◆ Input
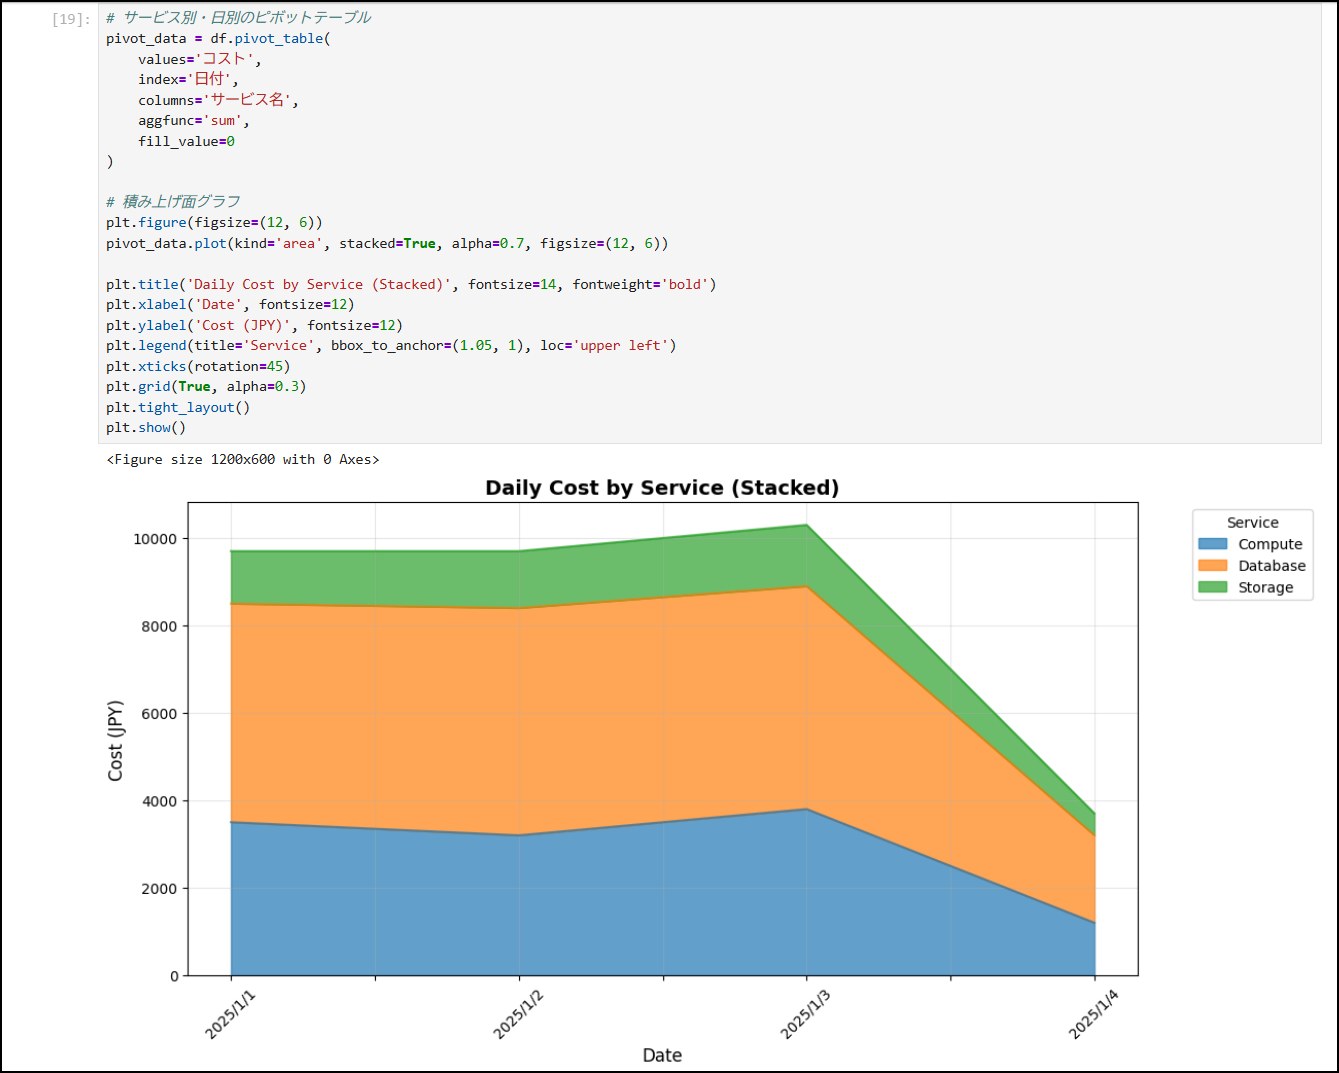Click the blue Compute legend swatch
This screenshot has width=1339, height=1073.
coord(1212,544)
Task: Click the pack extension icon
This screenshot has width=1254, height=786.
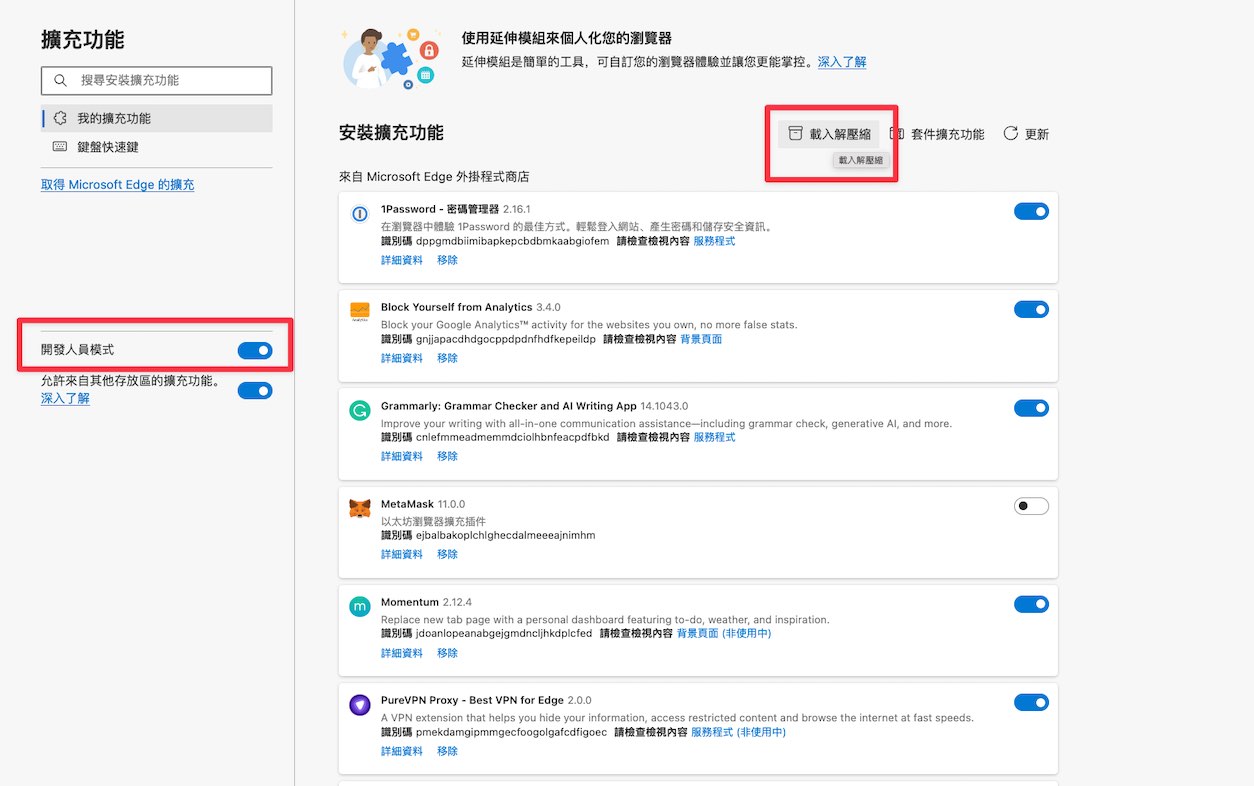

◆ Action item
Please set down, exactly and with nothing added, the lines from the line with "Task: Click the pack extension icon" to the end of the entries above, omitting pictures.

◆ Solution to the exercise
Task: Click the pack extension icon
This screenshot has width=1254, height=786.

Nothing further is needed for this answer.